* What the exercise asks: Key in the whole listing below again, keeping every word as it is.
########
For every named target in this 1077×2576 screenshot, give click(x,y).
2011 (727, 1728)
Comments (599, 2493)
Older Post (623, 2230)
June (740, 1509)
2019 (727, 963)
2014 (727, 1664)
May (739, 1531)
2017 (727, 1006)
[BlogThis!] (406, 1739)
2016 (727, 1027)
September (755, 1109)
########
* Result of the task:
For every named target in this 1077×2576 screenshot, give click(x,y).
2011 (727, 1728)
Comments (599, 2493)
Older Post (623, 2230)
June (740, 1509)
2019 (727, 963)
2014 (727, 1664)
May (739, 1531)
2017 (727, 1006)
[BlogThis!] (406, 1739)
2016 (727, 1027)
September (755, 1109)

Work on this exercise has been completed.